Monday, Nov. 23, 1959
Recruits for Nixon
Inside Room 832 of Washington's Shoreham Building the carpet had not yet been laid and workmen were still installing telephones. But even in the chaos of moving day, Room 832 was as busy as an anthill. Its mission was supposed to be a secret, but nearly everybody in Washington knew that staffers of the new Nixon Club were beaver-busy organizing a presidential campaign under the benign and smoothly efficient direction of the most successful Republican political cam paign manager in U.S. history--Leonard Hall of Oyster Bay, N.Y.
Until the day when Vice President Nixon makes a formal declaration of his candidacy, Hall and his recruits must operate underground, unofficially, and off the record. But by the time the announcement is made, a nationwide organization will be primed and ready to roll into political action.
Old Enemies. Hearty, hefty (6 ft. 2 in., 230 lbs.) Len Hall, 59, was a natural choice to run Nixon's campaign. As the 1956 campaign manager for Ike and past chairman of the Republican National Committee (1953-57), he knows more Republican politicians, and is more familiar with the intricacies of the party's machinery than any other man. The fact that he is no friend of the other G.O.P. candidate on the horizon. New York's Governor Nelson Rockefeller (Hall clearly wanted the Republican gubernatorial nomination that went to Rocky last year), has put Hall even more solidly in Nixon's camp.

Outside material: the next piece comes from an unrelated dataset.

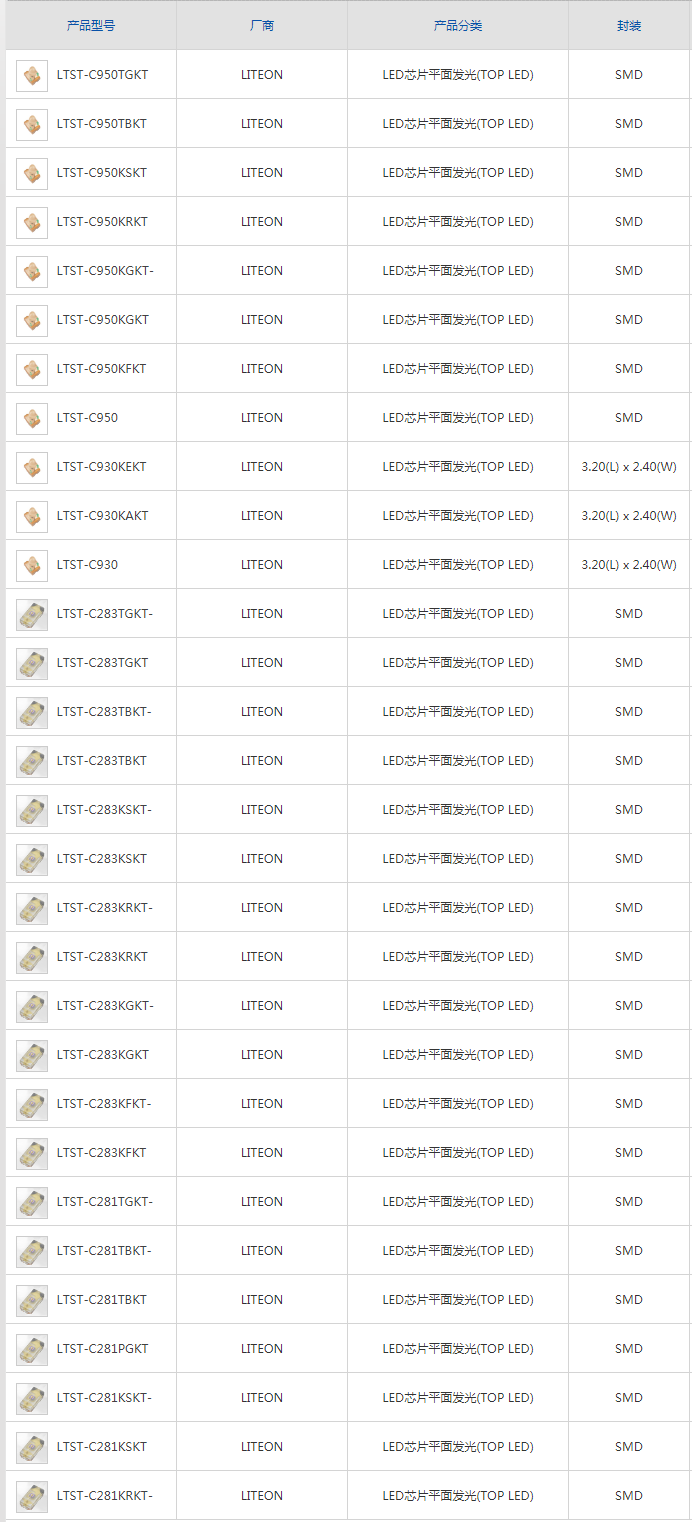Click the LTST-C930 product thumbnail image
The height and width of the screenshot is (1522, 692).
(x=31, y=564)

Since last spring, when Dick Nixon first tapped him for the big job, Len Hall has been carefully sorting out the professionals and organizing a basic training program for the amateurs who will work for Nixon. A longtime advocate of massive amateur movements, he has modeled the Nixon clubs after the highly successful Citizens for Ike organization. He has padded surefootedly on recruiting trips through Florida, North Carolina and Illinois in recent weeks, and his booming voice has reached out over the telephone to Washington, Oregon, Texas, New Hampshire and Iowa, to summon the faithful. In response to an urgent call from Hall, Seattle Mortgage Banker Walter Williams, national chairman of Citizens for Eisenhower in the 1952 campaign and longtime Under Secretary of Com merce (1953-58), is expected to go to Washington to join the campaign.
Non-Neutrals. Though President Eisenhower has taken a public position of neutrality in any contest involving Nixon, Rockefeller, or any other Republican candidate, his closest friends and associates have not. This was borne out emphatically at a stag dinner Dick Nixon attended recently in New York, heart of the Rockefeller domain. The guests were all intimate friends of President Eisenhower's --such men as Coca-Cola's Board Chairman William Robinson, General Electric's President Ralph Cordiner, Cities Service's Board Chairman W. Alton Jones, Financier Sidney Weinberg.
To a man, they assured Nixon of their allegiance, echoed Len Hall's own words: "I'll do anything I can for him."